Vision-language models often solve traffic video questions without needing the video.

A machine-rendered reading of the paper's core claim, the machinery that carries it, and where it could break.

The paper audits four public benchmarks for traffic accident VideoQA and shows that recent open-weight VLMs achieve competitive or superior accuracy when video input is removed. On the MM-AU benchmark, accuracy rises without video and falls when more frames are added. The authors define Blind Gap to capture above-chance text-only performance and Visual Gain to measure the added value of video, then introduce an instance-level Shortcut Score that combines text-only confidence with visual necessity signals. This score enables training-free filtering of shortcut questions, producing subsets with lower bias and stronger visual grounding. The results indicate large differences in grounding quality across benchmarks and that accuracy alone is not sufficient for safety-critical VideoQA.

Core claim

Several recent open-weight Vision-Language Models perform competitively, and sometimes better, without video input on traffic VideoQA benchmarks. On MM-AU, removing video consistently improves accuracy while adding more frames degrades performance. The work introduces Blind Gap and Visual Gain as dataset-level diagnostics of visual dependence and a Shortcut Score for instance-level filtering of shortcut-prone questions, yielding filtered subsets that reduce textual bias and improve visual grounding.

What carries the argument

The Shortcut Score, which combines text-only model confidence with signals of visual necessity to enable continuous, training-free filtering of shortcut-prone questions.

If this is right

  • Benchmarks exhibit large differences in the degree of visual grounding required.
  • Applying the Shortcut Score produces subsets with reduced shortcut bias and improved visual grounding.
  • High accuracy on existing benchmarks does not ensure that models use visual evidence.
  • Safety-critical VideoQA evaluation must prioritize measures of visual dependence beyond accuracy.

Where Pith is reading between the lines

These are editorial extensions of the paper, not claims the author makes directly.

  • Similar modality collapse may exist in other VideoQA domains where text shortcuts are possible.
  • Benchmark design should explicitly test whether questions remain solvable after removing visual content.
  • The filtering method could be applied at training time to encourage genuine multimodal learning.

Load-bearing premise

That text-only performance above chance on these benchmarks means the questions can be solved without scene-specific visual evidence.

What would settle it

Rewrite the questions to remove all textual patterns that allow correct answers from text alone, then measure whether text-only accuracy falls to chance while video input becomes necessary for high accuracy.

Figures

Figures reproduced from arXiv: 2606.30220 by Mar\'ia Alejandra Bravo Sarmiento, Sanghwan Kim, Sena Korkut, Zeynep Akata.

● Data shown

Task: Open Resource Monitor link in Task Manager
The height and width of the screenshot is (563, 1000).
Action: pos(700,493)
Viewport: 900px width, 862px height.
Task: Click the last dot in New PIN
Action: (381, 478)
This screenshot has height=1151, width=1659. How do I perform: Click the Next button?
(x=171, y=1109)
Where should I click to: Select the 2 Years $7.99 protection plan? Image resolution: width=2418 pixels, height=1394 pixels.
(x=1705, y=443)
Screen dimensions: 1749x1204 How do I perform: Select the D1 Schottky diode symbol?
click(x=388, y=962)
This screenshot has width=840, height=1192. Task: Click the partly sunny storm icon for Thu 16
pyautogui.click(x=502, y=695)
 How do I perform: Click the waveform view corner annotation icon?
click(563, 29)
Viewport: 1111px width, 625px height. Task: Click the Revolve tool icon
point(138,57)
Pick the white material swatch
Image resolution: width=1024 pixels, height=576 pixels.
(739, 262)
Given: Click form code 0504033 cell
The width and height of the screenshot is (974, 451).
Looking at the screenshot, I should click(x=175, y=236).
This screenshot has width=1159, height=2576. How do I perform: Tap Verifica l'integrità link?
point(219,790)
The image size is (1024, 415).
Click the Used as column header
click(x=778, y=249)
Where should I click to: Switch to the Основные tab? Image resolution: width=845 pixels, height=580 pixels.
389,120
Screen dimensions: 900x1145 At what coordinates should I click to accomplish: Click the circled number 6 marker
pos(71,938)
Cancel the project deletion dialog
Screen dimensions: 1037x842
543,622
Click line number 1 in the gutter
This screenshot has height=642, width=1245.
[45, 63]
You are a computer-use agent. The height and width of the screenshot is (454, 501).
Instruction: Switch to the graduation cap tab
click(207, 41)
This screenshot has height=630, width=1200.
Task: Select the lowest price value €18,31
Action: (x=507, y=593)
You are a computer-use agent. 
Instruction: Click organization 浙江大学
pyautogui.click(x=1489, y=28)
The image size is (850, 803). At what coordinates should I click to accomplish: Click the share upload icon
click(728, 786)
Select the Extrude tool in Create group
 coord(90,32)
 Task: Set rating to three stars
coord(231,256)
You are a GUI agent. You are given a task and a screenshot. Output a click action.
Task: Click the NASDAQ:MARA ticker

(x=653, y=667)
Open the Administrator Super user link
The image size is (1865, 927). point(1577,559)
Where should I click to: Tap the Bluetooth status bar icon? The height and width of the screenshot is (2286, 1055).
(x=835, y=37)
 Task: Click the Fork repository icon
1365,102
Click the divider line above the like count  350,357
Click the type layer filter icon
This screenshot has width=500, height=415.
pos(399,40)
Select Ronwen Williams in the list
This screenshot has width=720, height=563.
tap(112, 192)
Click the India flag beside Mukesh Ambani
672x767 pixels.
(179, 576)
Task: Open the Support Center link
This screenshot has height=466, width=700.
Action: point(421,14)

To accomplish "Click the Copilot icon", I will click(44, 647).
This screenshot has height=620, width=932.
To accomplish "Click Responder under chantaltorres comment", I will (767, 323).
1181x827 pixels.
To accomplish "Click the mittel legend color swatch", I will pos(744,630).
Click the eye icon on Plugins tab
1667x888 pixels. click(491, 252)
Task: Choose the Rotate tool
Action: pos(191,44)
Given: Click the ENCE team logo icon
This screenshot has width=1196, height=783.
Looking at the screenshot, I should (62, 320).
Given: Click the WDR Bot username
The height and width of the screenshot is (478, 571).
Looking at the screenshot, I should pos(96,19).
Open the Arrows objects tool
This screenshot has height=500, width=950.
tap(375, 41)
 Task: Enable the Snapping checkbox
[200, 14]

● Problems to work on
(a) List the measures that the traffic VideoQA text says the authors introduce.
(b) Duplicate the stretch of the traffic VideoQA text from "Load-bearing premise" through "for high accuracy.".

● Set of answers
(a)
Blind Gap
Visual Gain
Shortcut Score

(b)
Load-bearing premise

That text-only performance above chance on these benchmarks means the questions can be solved without scene-specific visual evidence.

What would settle it

Rewrite the questions to remove all textual patterns that allow correct answers from text alone, then measure whether text-only accuracy falls to chance while video input becomes necessary for high accuracy.